There was a great deal of debate about this patch on the current-users 
mailing list, with most of the oppositon of the opinion that 'find | xargs' 
does the same job, without adding additional code bloat. 

In addition to the recursive searching options, this patch adds the -a 
command line option, to prevent searching binary files.  Reportedly, 
grep'ing large binaries would would grep to crash. 


>How-To-Repeat:
not applicable
>Fix:
	

diff -rc grep/Makefile grep_r/Makefile
*** grep/Makefile	Thu Jan 11 06:11:21 1996
--- grep_r/Makefile	Mon Jan 22 15:49:32 1996
***************
*** 4,10 ****
  SRCS=	dfa.c grep.c getopt.c kwset.c obstack.c regex.c search.c
  CFLAGS+=-DGREP -DHAVE_STRING_H=1 -DHAVE_SYS_PARAM_H=1 -DHAVE_UNISTD_H=1 \
  	-DHAVE_GETPAGESIZE=1 -DHAVE_MEMCHR=1 -DHAVE_STRERROR=1 \
! 	-DHAVE_VALLOC=1
  
  LDADD+=	-lgnumalloc
  DPADD+=	/usr/lib/libgnumalloc.a
--- 4,10 ----
  SRCS=	dfa.c grep.c getopt.c kwset.c obstack.c regex.c search.c
  CFLAGS+=-DGREP -DHAVE_STRING_H=1 -DHAVE_SYS_PARAM_H=1 -DHAVE_UNISTD_H=1 \
  	-DHAVE_GETPAGESIZE=1 -DHAVE_MEMCHR=1 -DHAVE_STRERROR=1 \
! 	-DHAVE_VALLOC=1 -DHAVE_MMAP=1 -DHAVE_FTS=1
  
  LDADD+=	-lgnumalloc
  DPADD+=	/usr/lib/libgnumalloc.a
diff -rc grep/grep.1 grep_r/grep.1
*** grep/grep.1	Thu Jan 11 06:11:21 1996
--- grep_r/grep.1	Mon Jan 22 16:24:33 1996
***************
*** 4,25 ****
  grep, egrep, fgrep \- print lines matching a pattern
  .SH SYNOPOSIS
  .B grep
! [
! .BR \- [[ AB "] ]\c"

* [EXERCISE TASK 1] In the grep patch excerpt, what does the -a command line option do?

* [Dataset rows]

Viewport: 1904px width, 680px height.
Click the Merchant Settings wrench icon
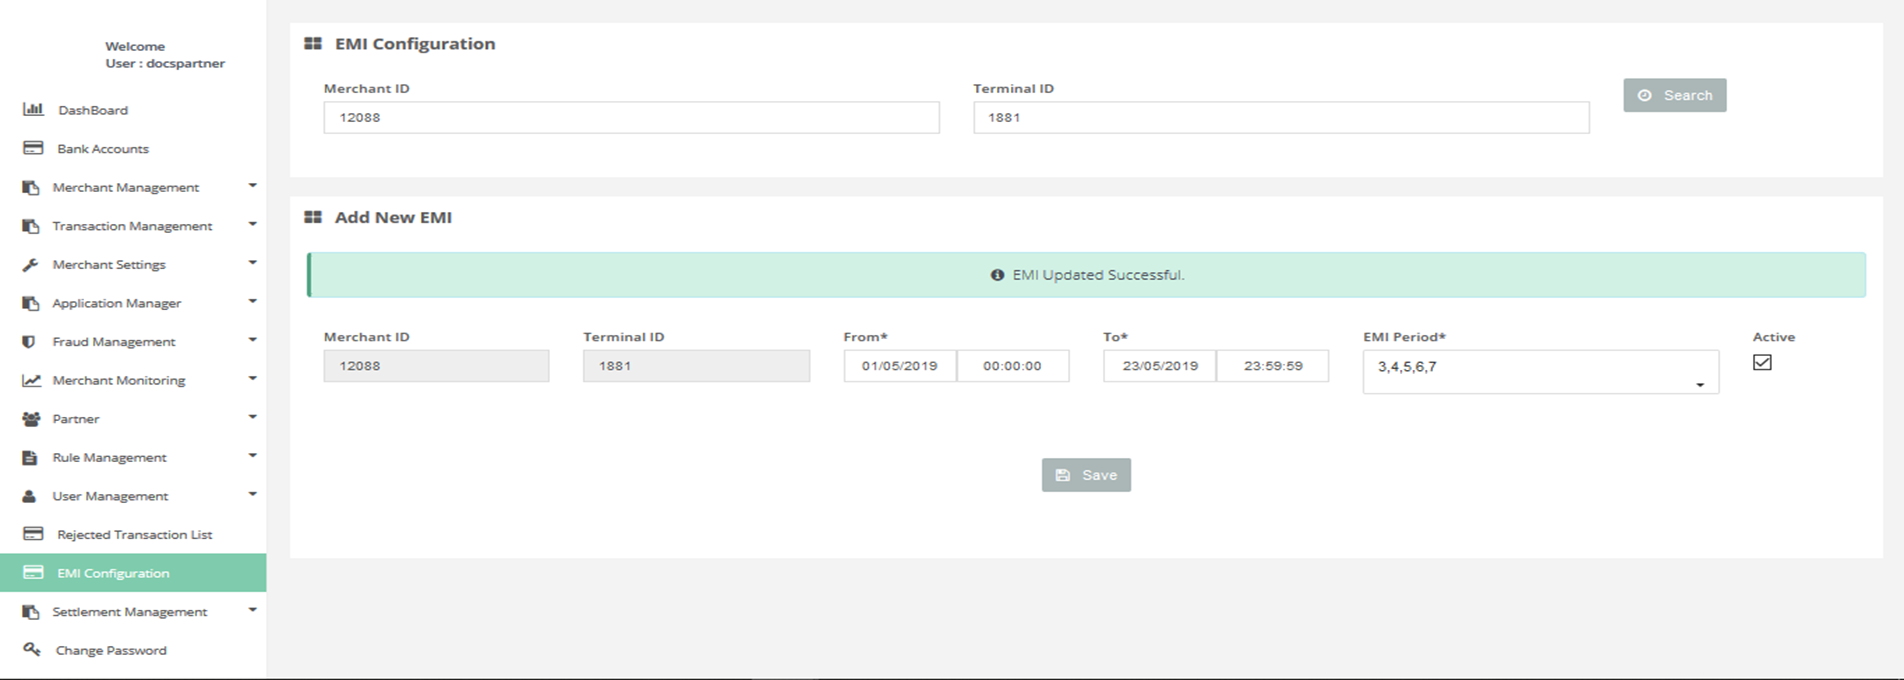pyautogui.click(x=31, y=265)
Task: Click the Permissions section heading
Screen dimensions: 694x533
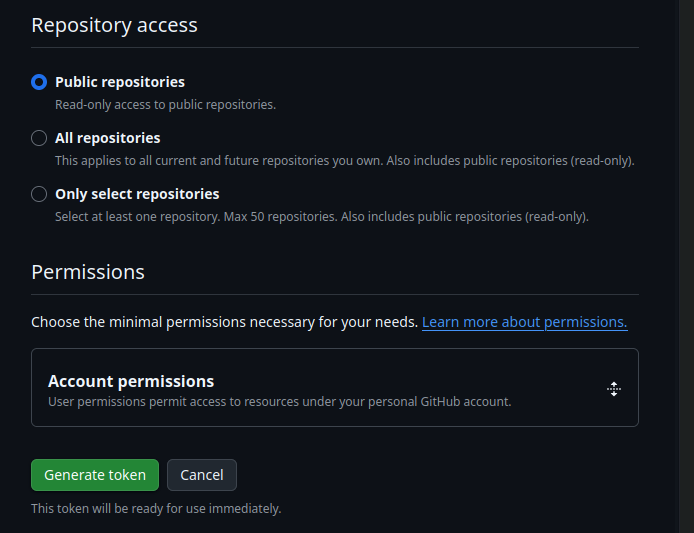Action: click(88, 272)
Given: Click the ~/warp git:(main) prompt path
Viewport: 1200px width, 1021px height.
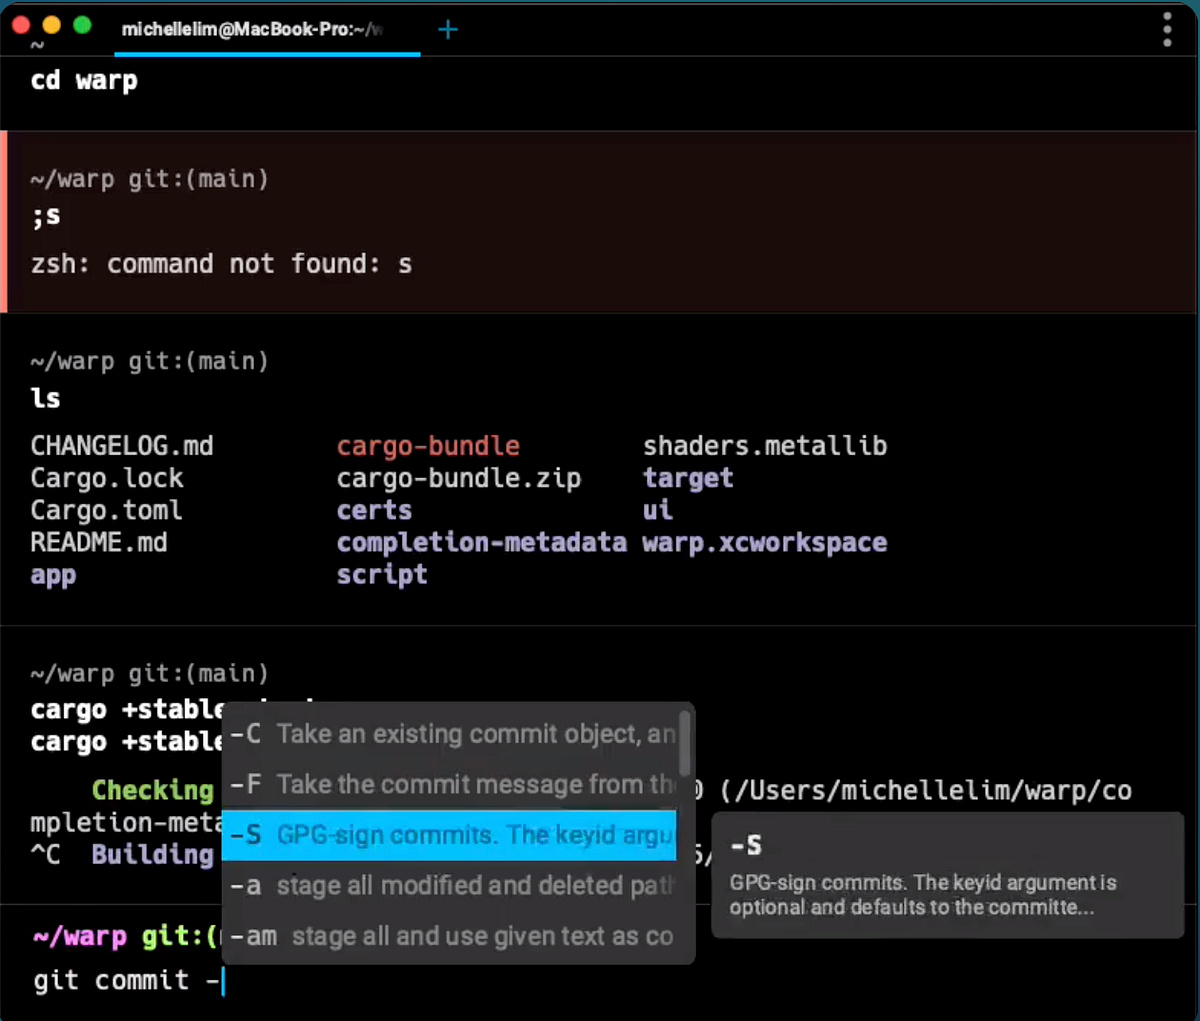Looking at the screenshot, I should 149,361.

* [EXERCISE TASK 2] In the records, rewrite the lines from the one containing "Given: Click the" through the end of the records, both ends included, switching "prompt" to "command" and leaving everything else as it stands. Omit the pictures from your answer.

* [COMPLETE ANSWER 1] It prevents searching binary files.

* [COMPLETE ANSWER 2]
Given: Click the ~/warp git:(main) command path
Viewport: 1200px width, 1021px height.
Looking at the screenshot, I should 149,361.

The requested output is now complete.